◆ **PROBLEM DESCRIPTION**: Every line below between the line holding "Instruction: Open the Time" and the line holding "Click the left handle of date range slider", inclusive, should be repeated exactly, and all other lines omitted.

═══ GIVEN DATA

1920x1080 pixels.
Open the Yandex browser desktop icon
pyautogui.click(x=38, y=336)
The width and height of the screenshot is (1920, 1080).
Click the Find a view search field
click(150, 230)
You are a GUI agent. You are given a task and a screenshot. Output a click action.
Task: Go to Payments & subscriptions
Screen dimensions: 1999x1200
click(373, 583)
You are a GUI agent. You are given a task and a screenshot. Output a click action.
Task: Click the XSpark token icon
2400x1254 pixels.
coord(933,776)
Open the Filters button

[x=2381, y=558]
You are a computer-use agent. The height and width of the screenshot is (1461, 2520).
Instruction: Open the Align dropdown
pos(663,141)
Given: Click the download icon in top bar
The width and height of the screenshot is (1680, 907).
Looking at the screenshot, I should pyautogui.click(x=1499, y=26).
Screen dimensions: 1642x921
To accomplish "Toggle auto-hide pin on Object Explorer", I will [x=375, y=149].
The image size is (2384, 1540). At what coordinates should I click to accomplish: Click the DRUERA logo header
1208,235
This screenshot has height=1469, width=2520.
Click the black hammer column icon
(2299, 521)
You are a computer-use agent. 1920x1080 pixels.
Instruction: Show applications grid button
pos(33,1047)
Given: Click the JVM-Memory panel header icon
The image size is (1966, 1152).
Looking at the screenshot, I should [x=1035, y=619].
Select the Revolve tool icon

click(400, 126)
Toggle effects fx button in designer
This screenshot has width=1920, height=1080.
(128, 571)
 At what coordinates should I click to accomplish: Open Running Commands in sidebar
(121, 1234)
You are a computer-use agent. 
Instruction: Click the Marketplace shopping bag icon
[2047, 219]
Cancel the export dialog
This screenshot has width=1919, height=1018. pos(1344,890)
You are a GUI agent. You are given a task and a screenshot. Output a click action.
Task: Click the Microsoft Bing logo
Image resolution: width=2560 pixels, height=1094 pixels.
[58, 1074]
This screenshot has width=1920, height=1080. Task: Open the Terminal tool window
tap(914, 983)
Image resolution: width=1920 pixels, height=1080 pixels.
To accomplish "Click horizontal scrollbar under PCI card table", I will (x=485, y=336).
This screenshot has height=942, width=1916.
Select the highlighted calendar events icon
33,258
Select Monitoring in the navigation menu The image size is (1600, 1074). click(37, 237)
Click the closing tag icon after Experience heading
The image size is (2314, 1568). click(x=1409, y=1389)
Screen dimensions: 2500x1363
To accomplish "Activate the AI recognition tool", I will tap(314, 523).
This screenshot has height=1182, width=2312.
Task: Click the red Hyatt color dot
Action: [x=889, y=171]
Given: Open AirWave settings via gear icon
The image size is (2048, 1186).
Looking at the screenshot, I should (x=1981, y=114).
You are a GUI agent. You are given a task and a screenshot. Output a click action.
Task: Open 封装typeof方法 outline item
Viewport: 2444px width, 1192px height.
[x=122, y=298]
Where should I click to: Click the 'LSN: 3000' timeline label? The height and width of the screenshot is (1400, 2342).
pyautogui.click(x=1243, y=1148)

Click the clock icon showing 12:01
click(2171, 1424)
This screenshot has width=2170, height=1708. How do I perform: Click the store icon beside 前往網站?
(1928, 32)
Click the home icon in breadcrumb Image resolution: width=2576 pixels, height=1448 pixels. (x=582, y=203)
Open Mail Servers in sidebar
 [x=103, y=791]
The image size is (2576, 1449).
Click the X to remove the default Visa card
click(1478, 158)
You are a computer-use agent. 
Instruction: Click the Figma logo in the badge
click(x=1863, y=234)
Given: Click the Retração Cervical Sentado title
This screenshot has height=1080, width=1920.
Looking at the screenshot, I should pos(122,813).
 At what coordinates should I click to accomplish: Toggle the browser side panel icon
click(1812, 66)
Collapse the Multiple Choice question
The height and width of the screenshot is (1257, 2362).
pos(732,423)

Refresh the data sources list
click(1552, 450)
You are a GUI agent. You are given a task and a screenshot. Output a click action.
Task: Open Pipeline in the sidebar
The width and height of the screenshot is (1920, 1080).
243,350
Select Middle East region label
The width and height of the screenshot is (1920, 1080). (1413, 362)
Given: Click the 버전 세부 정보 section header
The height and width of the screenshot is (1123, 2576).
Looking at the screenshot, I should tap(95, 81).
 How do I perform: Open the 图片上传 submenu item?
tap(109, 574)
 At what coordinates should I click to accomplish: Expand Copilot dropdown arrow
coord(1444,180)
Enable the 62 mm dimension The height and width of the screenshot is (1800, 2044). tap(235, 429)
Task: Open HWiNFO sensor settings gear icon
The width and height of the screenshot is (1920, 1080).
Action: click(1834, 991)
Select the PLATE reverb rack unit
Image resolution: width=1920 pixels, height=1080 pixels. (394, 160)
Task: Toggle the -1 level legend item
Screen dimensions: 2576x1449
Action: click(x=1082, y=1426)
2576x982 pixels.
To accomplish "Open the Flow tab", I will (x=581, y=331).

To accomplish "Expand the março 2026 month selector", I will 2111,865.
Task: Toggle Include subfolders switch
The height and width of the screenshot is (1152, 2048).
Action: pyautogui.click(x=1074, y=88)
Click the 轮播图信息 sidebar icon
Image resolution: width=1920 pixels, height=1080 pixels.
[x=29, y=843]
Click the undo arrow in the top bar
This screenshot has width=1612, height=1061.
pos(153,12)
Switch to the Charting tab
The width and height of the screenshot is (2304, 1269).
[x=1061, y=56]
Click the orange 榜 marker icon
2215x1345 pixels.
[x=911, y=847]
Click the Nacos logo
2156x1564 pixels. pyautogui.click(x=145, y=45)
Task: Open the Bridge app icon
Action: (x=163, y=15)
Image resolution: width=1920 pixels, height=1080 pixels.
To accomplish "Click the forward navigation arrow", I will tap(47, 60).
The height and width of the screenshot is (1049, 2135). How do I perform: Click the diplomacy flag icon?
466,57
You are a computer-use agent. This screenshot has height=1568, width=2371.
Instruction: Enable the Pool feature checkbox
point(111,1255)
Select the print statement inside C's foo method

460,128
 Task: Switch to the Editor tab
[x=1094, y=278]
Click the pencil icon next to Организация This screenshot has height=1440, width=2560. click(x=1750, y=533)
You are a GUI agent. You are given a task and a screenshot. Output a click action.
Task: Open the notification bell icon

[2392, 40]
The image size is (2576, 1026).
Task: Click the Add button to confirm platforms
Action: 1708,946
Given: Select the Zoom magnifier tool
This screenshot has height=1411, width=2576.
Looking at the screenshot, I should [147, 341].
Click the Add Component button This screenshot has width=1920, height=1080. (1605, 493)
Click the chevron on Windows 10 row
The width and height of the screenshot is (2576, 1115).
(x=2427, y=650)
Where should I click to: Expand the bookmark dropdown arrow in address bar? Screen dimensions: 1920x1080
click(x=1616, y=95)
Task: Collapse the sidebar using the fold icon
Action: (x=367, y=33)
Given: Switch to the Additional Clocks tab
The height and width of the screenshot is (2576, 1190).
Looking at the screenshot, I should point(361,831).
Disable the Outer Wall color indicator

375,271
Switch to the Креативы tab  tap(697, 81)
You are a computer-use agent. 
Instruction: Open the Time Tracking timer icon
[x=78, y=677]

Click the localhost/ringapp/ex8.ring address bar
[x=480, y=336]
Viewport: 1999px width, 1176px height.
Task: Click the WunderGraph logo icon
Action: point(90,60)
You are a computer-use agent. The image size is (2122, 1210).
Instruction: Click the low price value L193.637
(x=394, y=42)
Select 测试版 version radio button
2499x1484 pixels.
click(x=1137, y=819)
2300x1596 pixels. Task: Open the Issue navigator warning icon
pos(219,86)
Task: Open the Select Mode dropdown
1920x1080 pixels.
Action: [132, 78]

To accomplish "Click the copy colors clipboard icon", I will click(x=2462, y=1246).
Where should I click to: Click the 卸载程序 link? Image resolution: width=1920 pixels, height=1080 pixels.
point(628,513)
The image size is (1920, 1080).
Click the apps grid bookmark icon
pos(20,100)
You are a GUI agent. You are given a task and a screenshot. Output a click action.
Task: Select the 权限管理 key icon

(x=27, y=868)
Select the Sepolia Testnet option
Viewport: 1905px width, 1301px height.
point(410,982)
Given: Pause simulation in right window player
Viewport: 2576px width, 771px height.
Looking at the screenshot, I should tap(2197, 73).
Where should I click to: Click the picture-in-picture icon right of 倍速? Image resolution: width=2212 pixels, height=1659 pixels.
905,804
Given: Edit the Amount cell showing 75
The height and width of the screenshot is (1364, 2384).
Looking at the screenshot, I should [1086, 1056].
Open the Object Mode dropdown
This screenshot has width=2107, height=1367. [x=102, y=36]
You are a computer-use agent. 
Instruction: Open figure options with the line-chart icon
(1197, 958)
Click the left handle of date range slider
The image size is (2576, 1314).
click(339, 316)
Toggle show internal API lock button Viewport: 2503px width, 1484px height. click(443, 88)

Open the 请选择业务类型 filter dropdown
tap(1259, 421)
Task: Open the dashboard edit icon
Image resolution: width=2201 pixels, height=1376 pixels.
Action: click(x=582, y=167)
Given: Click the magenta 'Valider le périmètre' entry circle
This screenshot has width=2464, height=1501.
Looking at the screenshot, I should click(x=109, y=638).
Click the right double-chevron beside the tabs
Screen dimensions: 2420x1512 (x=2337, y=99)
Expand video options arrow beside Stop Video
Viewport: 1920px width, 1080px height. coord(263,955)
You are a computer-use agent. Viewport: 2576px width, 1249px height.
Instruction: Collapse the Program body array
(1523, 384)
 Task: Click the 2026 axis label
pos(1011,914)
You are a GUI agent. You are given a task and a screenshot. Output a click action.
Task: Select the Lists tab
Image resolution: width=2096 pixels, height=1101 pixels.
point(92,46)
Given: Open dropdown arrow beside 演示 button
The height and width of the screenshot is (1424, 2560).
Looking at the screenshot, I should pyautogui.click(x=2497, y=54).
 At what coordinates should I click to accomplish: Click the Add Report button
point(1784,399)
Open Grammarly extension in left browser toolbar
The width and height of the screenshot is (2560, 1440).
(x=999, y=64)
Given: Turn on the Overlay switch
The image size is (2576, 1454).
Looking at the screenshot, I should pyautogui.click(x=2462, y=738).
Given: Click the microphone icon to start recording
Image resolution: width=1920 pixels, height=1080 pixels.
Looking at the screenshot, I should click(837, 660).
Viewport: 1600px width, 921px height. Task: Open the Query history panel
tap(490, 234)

══════

◆ **EXPECTED OUTPUT**:
Instruction: Open the Time Tracking timer icon
[x=78, y=677]

Click the localhost/ringapp/ex8.ring address bar
[x=480, y=336]
Viewport: 1999px width, 1176px height.
Task: Click the WunderGraph logo icon
Action: point(90,60)
You are a computer-use agent. The image size is (2122, 1210).
Instruction: Click the low price value L193.637
(x=394, y=42)
Select 测试版 version radio button
2499x1484 pixels.
click(x=1137, y=819)
2300x1596 pixels. Task: Open the Issue navigator warning icon
pos(219,86)
Task: Open the Select Mode dropdown
1920x1080 pixels.
Action: [132, 78]

To accomplish "Click the copy colors clipboard icon", I will click(x=2462, y=1246).
Where should I click to: Click the 卸载程序 link? Image resolution: width=1920 pixels, height=1080 pixels.
point(628,513)
The image size is (1920, 1080).
Click the apps grid bookmark icon
pos(20,100)
You are a GUI agent. You are given a task and a screenshot. Output a click action.
Task: Select the 权限管理 key icon

(x=27, y=868)
Select the Sepolia Testnet option
Viewport: 1905px width, 1301px height.
point(410,982)
Given: Pause simulation in right window player
Viewport: 2576px width, 771px height.
Looking at the screenshot, I should tap(2197, 73).
Where should I click to: Click the picture-in-picture icon right of 倍速? Image resolution: width=2212 pixels, height=1659 pixels.
905,804
Given: Edit the Amount cell showing 75
The height and width of the screenshot is (1364, 2384).
Looking at the screenshot, I should [1086, 1056].
Open the Object Mode dropdown
This screenshot has width=2107, height=1367. [x=102, y=36]
You are a computer-use agent. 
Instruction: Open figure options with the line-chart icon
(1197, 958)
Click the left handle of date range slider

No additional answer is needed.